Okay, so I guess now I know why I'll never make it as a committed writer or blogger....It's been almost 2 months since I've checked in here. My how time flies when we're having fun!!!!
All things considered, not much is new. I suffered from a really nasty sinus/respiratory infection for 7 weeks in the fall, and that threw me for a loop! I'm guessing my compromised immune system had a lot to do with it, but then again, others I know had the same condition. The worst part was the inner ear involvement which then brought on severe vertigo. Never had it before, and hope I never have it again!! Innumerable dr. visits and 3 antibiotics later, I now realize how bad I reallly felt!
HCV wise, we're plugging along. I'm at week 34. Almost half way to the ideal treatment length, and 3/4 to the minimal treatment time of 48 weeks. I can't deny that I'm really tired of it!! I push myself to get through the things I have to do, and am getting better about prioritizing extra stuff. I've thrown in the towel on a lot of my independence, and let my husband drive me around to do the week-end errands.

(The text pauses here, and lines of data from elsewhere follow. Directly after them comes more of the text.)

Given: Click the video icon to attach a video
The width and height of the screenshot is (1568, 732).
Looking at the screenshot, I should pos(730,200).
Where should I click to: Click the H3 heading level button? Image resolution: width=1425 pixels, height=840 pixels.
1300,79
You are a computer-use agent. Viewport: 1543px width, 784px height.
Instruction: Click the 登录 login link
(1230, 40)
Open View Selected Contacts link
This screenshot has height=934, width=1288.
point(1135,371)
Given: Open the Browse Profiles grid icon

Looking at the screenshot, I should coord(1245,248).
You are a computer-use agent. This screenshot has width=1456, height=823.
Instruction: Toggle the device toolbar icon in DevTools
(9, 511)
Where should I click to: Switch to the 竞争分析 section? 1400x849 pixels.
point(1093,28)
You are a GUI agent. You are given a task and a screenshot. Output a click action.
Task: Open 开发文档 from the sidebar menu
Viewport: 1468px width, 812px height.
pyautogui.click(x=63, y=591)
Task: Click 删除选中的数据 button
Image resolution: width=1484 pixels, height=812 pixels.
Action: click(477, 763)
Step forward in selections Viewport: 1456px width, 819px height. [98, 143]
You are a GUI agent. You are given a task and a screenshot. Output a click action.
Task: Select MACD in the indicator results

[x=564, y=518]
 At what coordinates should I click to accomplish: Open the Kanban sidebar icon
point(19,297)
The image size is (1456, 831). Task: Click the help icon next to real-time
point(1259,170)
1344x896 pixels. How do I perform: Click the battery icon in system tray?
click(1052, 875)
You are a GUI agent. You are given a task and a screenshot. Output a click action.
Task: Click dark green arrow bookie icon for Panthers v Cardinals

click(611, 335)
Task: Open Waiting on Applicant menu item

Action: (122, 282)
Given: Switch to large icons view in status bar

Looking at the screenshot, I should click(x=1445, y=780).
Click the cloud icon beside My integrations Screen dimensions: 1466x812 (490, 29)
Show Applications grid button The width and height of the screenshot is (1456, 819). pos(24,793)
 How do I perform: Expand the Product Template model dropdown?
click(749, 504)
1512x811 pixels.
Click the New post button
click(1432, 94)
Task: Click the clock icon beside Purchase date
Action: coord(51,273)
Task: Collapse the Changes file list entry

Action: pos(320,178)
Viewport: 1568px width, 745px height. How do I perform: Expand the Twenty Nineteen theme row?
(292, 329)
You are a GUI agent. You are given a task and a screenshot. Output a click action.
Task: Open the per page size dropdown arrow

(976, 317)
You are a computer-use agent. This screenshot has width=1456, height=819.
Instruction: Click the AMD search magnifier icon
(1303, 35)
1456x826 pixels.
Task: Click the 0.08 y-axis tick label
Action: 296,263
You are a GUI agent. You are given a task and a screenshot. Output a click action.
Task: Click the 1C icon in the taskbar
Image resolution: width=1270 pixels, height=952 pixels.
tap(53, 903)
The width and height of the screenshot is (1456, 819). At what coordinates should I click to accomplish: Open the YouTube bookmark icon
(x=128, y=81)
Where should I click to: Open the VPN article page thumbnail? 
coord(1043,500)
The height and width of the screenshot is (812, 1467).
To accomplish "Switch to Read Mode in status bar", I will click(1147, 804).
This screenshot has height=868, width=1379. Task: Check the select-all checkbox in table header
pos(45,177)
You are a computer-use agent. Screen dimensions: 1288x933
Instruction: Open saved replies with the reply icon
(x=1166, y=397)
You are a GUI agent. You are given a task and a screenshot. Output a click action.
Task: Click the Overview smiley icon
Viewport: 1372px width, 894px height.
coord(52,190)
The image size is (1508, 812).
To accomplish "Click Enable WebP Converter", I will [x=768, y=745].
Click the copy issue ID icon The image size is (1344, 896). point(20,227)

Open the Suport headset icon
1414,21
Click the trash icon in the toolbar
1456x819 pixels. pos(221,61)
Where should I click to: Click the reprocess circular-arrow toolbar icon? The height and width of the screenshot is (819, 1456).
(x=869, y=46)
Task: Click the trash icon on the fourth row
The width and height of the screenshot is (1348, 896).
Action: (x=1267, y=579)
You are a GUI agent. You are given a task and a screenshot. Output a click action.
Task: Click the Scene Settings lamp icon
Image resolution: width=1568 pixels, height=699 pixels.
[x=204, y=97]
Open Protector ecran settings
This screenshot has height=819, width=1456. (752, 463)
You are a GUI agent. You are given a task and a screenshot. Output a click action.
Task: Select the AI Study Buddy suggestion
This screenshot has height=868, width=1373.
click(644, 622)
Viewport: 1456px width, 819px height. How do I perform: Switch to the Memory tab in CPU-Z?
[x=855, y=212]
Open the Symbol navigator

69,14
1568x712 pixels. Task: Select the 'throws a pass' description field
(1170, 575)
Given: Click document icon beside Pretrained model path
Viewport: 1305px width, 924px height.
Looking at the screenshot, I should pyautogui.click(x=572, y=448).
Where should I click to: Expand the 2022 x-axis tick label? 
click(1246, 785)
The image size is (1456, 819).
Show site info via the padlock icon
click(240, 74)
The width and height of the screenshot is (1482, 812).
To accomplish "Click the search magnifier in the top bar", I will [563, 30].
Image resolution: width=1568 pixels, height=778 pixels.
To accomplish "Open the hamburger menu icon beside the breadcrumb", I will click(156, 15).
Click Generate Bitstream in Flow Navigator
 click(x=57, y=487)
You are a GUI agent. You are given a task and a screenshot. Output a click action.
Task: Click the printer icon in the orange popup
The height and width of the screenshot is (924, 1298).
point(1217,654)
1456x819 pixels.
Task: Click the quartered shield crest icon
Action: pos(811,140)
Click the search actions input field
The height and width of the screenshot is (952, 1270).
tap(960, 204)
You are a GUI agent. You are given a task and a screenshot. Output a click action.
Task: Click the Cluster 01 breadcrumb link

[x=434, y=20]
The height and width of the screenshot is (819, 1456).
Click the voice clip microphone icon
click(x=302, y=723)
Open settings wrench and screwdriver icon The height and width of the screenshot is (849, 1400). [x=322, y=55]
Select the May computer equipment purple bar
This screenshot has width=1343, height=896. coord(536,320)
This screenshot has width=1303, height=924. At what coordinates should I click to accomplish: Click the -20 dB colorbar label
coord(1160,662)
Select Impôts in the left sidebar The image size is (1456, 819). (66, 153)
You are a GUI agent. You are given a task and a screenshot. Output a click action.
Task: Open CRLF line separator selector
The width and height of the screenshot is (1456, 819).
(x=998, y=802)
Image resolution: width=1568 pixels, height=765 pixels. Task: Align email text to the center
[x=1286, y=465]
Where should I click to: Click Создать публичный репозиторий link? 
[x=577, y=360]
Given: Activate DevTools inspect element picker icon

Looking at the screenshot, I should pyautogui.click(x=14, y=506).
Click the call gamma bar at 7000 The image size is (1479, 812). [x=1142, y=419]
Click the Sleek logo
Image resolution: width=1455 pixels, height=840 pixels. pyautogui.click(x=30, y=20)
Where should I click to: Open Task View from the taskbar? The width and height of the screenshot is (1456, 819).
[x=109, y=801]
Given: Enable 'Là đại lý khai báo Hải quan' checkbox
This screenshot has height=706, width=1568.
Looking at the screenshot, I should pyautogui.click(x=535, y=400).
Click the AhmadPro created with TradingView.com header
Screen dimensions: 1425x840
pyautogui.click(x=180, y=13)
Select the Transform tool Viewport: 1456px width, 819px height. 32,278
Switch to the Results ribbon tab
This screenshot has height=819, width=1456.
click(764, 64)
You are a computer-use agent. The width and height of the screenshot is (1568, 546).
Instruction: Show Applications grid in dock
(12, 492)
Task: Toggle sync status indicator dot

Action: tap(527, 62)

Symptom wise, I think the hair is the worst for me to deal with. I still have some, and I admit there are lots of people out there who would be thrilled to have what I have. But my hair used to be one of my very best assets, and now it is flat, coarse, and unresponsive. I've gone to a very short "pixie" cut, that still looks awful, and I am seriously considering a wig. My doctor assures me that it will grow back when this is all done; seems like a long ways away!
Otherwise, I continue to be tired, my skin is very dry, but knock on wood, I haven't developed a true riba rash. I have restless leg syndrome, particularly on the week-ends after my injections, and get lots of aches, pains, etc. But it is tolerable. I notice that I have more "brain fog" lately, and try to be careful about what I say and where.
I appreciate the support I have from all those who are seeing me through this journey. I am realizing that it is a long road, and wish there was more recognition of it and support for it in a public way. For example, I could really benefit from some of the American Cancer Society's resources for dealing with my appearance, i.e. hair loss and make-up needs. But I hesitate to fib my way into a meeting by projecting that I have some sort of cancer. That's just bad karma as far as I am concerned. Most people just don't realize what a full plate HCV and treatment is.
Wishing you all Thanksgiving blessings. Thank you for your interest, hope, and prayers.